Published June 29, 2015
Rainfall, including remnants of Tropical Storm Bill, caused Roush Lake to reach a near-record pool.

Rainfall, including remnants of Tropical Storm Bill, caused Roush Lake to reach a near-record pool.

The Army Corps of Engineers J.E. Roush Reservoir, Huntington, Indiana, received so much rain from the remnants of Tropical Storm Bill in June, coupled with additional rainfalls, that the project filled to its rim. 

Roush reached its second highest level of 799.41 feet, 50 feet above normal summer pool and second only to the record pool level of 799.98 feet set in 2003. The top of the tainter gates is at 800 feet, and the top of the dam is 805 feet.

Like a full bathtub on the brink of overflowing, water has to be released through Roush Lake’s “drain.” The drain is an engineered system of “sluice gates,” for low to moderate water releases and “tainter gates,” for emergency releases. The gates are operated by the lake staff from the control tower on site. They control the flow of water from the dam. The gates open and close to varying degrees. The goal is to let out just the right amount of water to minimize flooding downstream of the lake and keep the dam operating as it was designed maintaining public safety. 

Throughout the three-week event – as it stands at press time – the Corps of Engineers maintained a safe elevation of the lake. A safe lake elevation is necessary to ensure that the dam remains structurally sound. 

The district’s water management team and the dam and levee safety teams began working 24/7 June 19 keeping in constant communication with the Roush Lake staff to maintain that delicate balance of how much water to release. Lake staff had already begun heightened surveillance walking the dam day and night looking for anything unusual that would require more hands on deck. 
“The Upper Wabash staff has performed excellently during this high water event,” said Scot Dahms, Upper Wabash area manager. “We went on 24-hour shifts and 12-hour shifts immediately following June 16, when we received 4.5 inches.” From June 13 to 21, Roush Lake received 9.7 inches of rain.

As the rain continued to fall in the Upper Wabash basin, releases from the lake were adjusted in order to control the rising pool. Some areas near the lake, predominately farmlands, flooded. Pumps were utilized when locals requested them. 

The district Emergency Operations Center fired up June 17 and went full speed ahead coordinating with local and state emergency management agencies. For example, emergency pumps were requested by the levee sponsor through the county EMA for pumping interior low-lying areas within the leveed area at West Terre Haute, Indiana. The EOC deployed dam and levee safety teams to observe and report conditions on the Roush Dam and at levees downstream along the Wabash River. So far, six teams have deployed to the upper Wabash River Valley. A public phone line was set up where EOC recorded daily lake status messages for the public. Roush, Mississinewa and Salamonie lakes required more scrutiny by lake and district staff. Levee safety teams continue to monitor the levees as the river crests and flows down the Wabash.

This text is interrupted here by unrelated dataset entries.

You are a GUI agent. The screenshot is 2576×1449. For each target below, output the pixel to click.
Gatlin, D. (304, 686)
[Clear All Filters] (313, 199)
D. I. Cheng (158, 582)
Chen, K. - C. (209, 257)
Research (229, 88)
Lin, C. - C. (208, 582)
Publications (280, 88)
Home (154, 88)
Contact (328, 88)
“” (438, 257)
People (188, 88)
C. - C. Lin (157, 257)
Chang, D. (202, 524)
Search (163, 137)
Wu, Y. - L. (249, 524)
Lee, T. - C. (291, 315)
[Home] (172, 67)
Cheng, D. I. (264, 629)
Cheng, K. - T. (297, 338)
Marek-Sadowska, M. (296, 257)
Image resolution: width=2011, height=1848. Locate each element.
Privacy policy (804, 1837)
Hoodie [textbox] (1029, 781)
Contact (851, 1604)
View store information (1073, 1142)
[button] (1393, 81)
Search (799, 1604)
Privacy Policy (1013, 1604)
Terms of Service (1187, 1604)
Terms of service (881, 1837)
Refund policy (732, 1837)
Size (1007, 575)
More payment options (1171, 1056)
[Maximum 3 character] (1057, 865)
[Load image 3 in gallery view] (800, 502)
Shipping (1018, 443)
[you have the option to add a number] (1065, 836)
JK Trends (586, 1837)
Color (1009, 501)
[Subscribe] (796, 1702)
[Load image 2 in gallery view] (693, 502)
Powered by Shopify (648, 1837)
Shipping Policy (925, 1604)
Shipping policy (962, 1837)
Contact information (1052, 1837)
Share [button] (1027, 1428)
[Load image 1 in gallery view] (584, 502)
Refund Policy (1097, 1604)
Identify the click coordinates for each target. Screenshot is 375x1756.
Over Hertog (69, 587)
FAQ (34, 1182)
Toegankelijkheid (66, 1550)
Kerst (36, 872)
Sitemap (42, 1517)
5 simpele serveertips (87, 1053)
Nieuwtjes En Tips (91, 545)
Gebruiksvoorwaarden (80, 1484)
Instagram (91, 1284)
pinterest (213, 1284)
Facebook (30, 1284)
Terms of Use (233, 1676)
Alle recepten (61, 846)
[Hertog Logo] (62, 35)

Besides the daily lake reports generated by the water management team, Dahms coordinated with local emergency management personnel and issued critical daily reports to the district. 

“It has definitely been a team effort as staff from Mississinewa Lake is helping at both Salamonie Lake and Roush with other staff from Salamonie helping at Roush as well,” Dahms said. “I am extremely proud of the Upper Wabash staff for stepping up to the challenge and fulfilling our flood damage reduction mission.” 

Salamonie Lake, also part of the Upper Wabash River basin, set a record pool of 793.25 feet, more than five feet higher than the previous record set in 1998. 

More rain is forecasted, and the lake staffs and emergency operations center are providing support.